I’m sure you can also see the negative pregnancy test on 9dpo, this is because I foolishly thought I could be one of the early testers. Come Friday, at 10 days past ovulation, the gals in my TTC group were telling me to test on Sunday, 12dpo seems to be a good time, since my luteal phase was typically 14 days or so.
Saturday morning, Paul and I went to John O’Groats, a neat place around the corner from us for a tasty breakfast. It appeared I was not going to be able to sleep in until I got that definite answer- yes or no? Paul and I lounged about on Saturday, enjoying the peacefulness that we were immersed in. New place, things to do around the house. I stayed up as late as possible Saturday night, I wanted to be able to sleep in! Of course, at 7:45 am, I woke up, needing to pee and nervous. I temped and saw a slight dip, not more than .5 degrees. I was a little worried, should I take that test? I walked into the kitchen where Paul was making up his breakfast, he seemed surprised to see me. I kissed him good morning and told him I was going to pee on a stick, he wished me luck.
I pulled the First Response Early Result test out of the box I had bought a few days earlier, and grabbed one of our disposable Gatorade cups (drink of champions, ya know) to pee in. I sat there, with shaking hands, thinking about what I was doing right then. If there was a positive result, our lives would change forever. I’d never again be free of worry. I’d be nearly nine months pregnant when we went to Disneyland for my birthday (you bet your sweet ass I’m going on my birthday- it’s FREE!), we’d have a CHILD at Christmas time.
Finally, I dipped the stick in my cup and set it on the counter in the bathroom (that poor counter was defiled by me for days on end). As I stood there, I saw a faint line. A FAINT LINE? A line’s a line, I know the saying. Still… is this a REAL line?
With my non-whiz stick holding hand covering my mouth, I stumbled into the kitchen, saying only, “Do you see this line?” Paul looked at the stick, now contaminating the kitchen counter, and said, “Babe, I see the line. Does this mean…?” My reply? “Oh my god, we’re pregnant.”

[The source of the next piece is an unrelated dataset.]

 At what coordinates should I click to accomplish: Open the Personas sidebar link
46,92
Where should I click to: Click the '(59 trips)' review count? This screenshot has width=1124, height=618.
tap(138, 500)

After getting a kiss from my husband, I grabbed my phone and prepared to call my online buddy, Bluebell, since months before she had made me promise to call her when I got pregnant, since we speak nearly everyday over text message and GTalk but had never met or spoken over the phone. I was almost more nervous to call her, since it was something else new to me! So, I called her, and when she picked up she said, “Hellooooo?” Being one of many words, I said, “I saw a line.”
We both squealed and talked about it. She calmed me down, without even knowing it. We talked for a bit about random things, and I got off the phone. I took a picture of the stick (what can I say, I’m disgusting, and well, the gals in my TTC group love that kind of stuff) and posted it to my TTC group and sent it via email to Bluebell. After a bit more talking and exclaiming, I felt it all catch up to me, and I took a long nap.
When I woke up a few hours later, I realized. My life was changed. It wasn’t just MY life anymore. And yes, I freaked out.